Digital investment firm BnkToTheFuture has officially concluded a $33 million token sale.
No stranger to the blockchain industry, the company, which boasts more than 60,000 accredited investors, has made its name allowing customers to purchase traditional equity in cryptocurrency exchanges and other blockchain startups, including BitFinex, Kraken and BitPay.
However, co-founder and CEO Simon Dixon said that, in recent years, these companies have been moving away from the traditional funding model, encouraging BnkToTheFuture to follow suit.
Dixon told CoinDesk:
“We’ve been doing this quite a while and then [initial coin offerings] came in and started disrupting our industry. Companies didn’t want to offer equities anymore. The large companies were either not willing to do it or they had a model more suited to the ICO model.”

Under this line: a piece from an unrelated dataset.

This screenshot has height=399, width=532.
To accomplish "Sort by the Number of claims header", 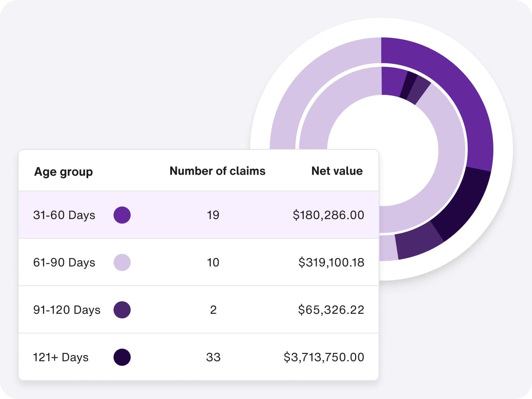I will (x=217, y=171).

As a result, this year, the company intends to launch a secondary securities token market for customers, not just accredited investors – one that will allow them trade coins purchased during other ICOs.

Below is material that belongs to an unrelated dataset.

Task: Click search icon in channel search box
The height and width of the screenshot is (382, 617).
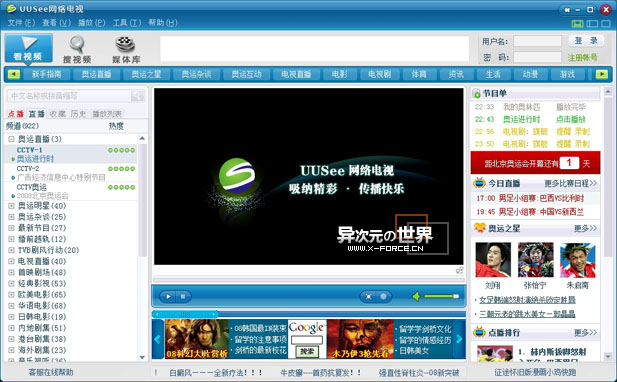Action: (x=137, y=96)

This market will comply with U.S. securities laws, and has recently acquired a broker-dealer to help facilitate the launch, Dixon said.
However, it would be difficult for the company’s employees alone to research every company that applies to BnkToTheFuture, Dixon said. As a result, the company also intends to launch a “due diligence platform” where users can research projects themselves. Those who do will receive the company’s BFT token as a reward.
“We wanted to put together a process by whereby we could build a large community of incentivized token holders,” Dixon said.
Though BnkToTheFuture has complied with applicable securities laws since its inception, ensuring its newest market is also compliant is partly a reflection of the broader ecosystem, Dixon said. While some individuals may want to trade on unregulated platforms, startups in general seem to be shifting from that mindset.
“The appetite we’re seeing is a movement toward complying with securities law rather than avoiding them,” Dixon noted.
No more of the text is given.